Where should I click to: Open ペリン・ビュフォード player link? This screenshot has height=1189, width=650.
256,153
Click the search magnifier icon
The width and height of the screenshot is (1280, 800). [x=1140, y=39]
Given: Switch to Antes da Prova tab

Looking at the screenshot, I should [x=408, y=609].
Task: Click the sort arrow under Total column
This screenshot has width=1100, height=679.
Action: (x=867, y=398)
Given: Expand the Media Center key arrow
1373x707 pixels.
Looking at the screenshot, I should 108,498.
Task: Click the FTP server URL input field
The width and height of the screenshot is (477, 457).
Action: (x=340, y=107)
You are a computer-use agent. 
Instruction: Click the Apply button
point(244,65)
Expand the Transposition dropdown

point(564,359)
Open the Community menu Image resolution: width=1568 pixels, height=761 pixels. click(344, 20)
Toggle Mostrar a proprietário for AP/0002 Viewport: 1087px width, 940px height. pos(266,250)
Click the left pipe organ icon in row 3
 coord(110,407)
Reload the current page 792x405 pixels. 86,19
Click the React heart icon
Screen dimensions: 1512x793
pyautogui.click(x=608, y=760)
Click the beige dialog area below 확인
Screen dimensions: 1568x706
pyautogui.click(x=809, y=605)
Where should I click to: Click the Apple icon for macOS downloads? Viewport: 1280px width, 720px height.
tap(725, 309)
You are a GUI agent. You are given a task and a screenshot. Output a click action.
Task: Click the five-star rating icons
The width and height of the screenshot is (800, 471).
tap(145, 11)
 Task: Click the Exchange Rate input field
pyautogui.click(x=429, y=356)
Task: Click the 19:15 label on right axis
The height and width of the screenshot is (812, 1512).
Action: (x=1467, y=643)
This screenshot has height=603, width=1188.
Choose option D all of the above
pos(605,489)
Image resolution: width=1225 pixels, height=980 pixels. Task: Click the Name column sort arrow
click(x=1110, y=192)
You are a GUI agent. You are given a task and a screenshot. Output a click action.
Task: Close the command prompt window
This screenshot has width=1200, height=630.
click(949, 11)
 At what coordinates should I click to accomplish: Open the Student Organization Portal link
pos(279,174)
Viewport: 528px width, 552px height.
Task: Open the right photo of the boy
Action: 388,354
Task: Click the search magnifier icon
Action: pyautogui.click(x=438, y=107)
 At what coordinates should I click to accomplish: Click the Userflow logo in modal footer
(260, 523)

+++++

#### YOUR GOAL
Collect every line of the data above that contains the string "screenshot", matching case exactly.

#### RESULT OF THIS EXERCISE
Where should I click to: Open ペリン・ビュフォード player link? This screenshot has height=1189, width=650.
The width and height of the screenshot is (1280, 800). [x=1140, y=39]
Looking at the screenshot, I should [x=408, y=609].
This screenshot has width=1100, height=679.
Looking at the screenshot, I should 108,498.
The width and height of the screenshot is (477, 457).
You are a GUI agent. You are given a task and a screenshot. Output a click action.
The width and height of the screenshot is (800, 471).
The height and width of the screenshot is (812, 1512).
This screenshot has height=603, width=1188.
You are a GUI agent. You are given a task and a screenshot. Output a click action.
This screenshot has width=1200, height=630.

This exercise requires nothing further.